Why did god create us? With all the billions of galaxies and planets in the universe, what was the need for one more? What was the need for life? And most importantly, what was the reason for human life?

As a new Christian in a distant other life, I remember it being explained that god created Adam and Eve because he was lonely, and wanted someone “in his own image” to commune with. So I imagined what this would have looked like if all had gone according to plan: Adam and Eve living blissfully in the Garden, having children, and everyone, god included, living as one happy family in paradise.

But it didn’t happen that way. We screwed it up. Because we were disobedient, vain, and stupid enough to be fooled by Satan. So the bond between us and god was broken. We were not worthy of god, and deserved to spend eternity away from him in torment. Only by the blood of Jesus were some of us able to reunite with god and look forward to eternal bliss in his company.

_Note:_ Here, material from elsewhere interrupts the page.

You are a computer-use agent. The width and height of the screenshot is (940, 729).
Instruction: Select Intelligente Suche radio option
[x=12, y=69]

It all made sense until I thought about it.

Wait a Minute

At first I had no trouble believing this whole story. My excuse? I was 17. As I grew up, and several years later grew out of Christianity, I began to look at this explanation from another perspective — ours. Because the story I had been told was entirely from god’s perspective and about god’s needs. We were just instruments of his desire who mattered not in our own right. Except when it came to taking responsibility for the whole mess.

God set us up to fail.

Had we asked to be created? As far as we know, we were just another non-entity in blissful oblivion. Then out of the blue, here we were in corporal bodies on this weird planet where living things had to eat each other to survive. And we were stupid, prideful, vain creatures who were no match for Satan on his worst day.

But how had we gotten that way? How had that stupidity, pride, and vanity gotten into our nature? We certainly didn’t put it there, because after all, we hadn’t created ourselves.

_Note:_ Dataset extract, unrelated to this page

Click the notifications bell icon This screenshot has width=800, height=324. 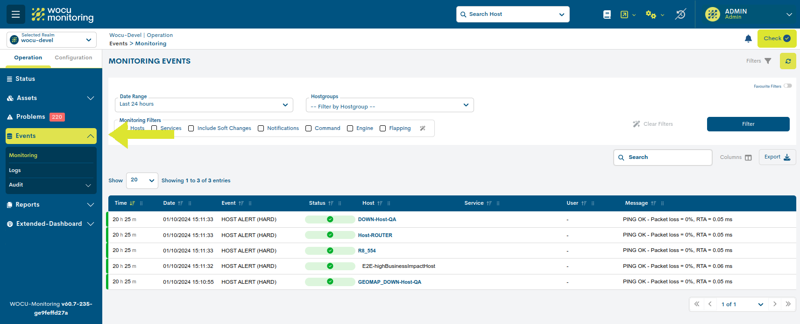tap(748, 39)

So either god made us that way deliberately or he did it by mistake. God, we are told, doesn’t make mistakes. Obviously then, he made us that way on purpose. When it comes to being a worthy companion to him, god set us up to fail.

A Cruel Plan

Photo by Lukas Meier on Unsplash

Christians are taught that the redemption Jesus brought to us was all part of a master plan in which god would choose a remnant of his cursed creatures as his favorites and re-establish the bond with us that was lost in the Garden. Then there will be this New Heaven and New Earth, both of which will somehow be like paradise.

Different churches envision this plan differently. One of the most horrific is found in white evangelical circles, involving an anti-Christ, a world war, and a rapture of white evangelicals followed by the tribulation — the global torment and slaughter of all of us not on that favorites list.

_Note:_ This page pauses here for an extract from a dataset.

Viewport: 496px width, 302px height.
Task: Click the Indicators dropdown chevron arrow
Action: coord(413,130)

Is this any way to run a world?

None of this is our fault. Our only sins are against each other. We do not need to cosmically atone for this mess. That is all on you, Yahweh.

Why not just create us with a better nature — one which would enable us to commune with our creator as he desired. It’s here that the Free Will Caucus will chime in, explaining that god does not want us to love him because we have no choice. He wants us to choose to love him. We must freely choose to renounce our original sin and our rebellious nature, opting instead to accept our responsibility for the fallen world and Jesus’ forgiveness for ruining creation.

God would not value our love for him if we had no other choice, if it was just our inborn nature to do so. He wants us to choose to love him out of fear of spending eternity in hell. After all it’s a free choice, isn’t it?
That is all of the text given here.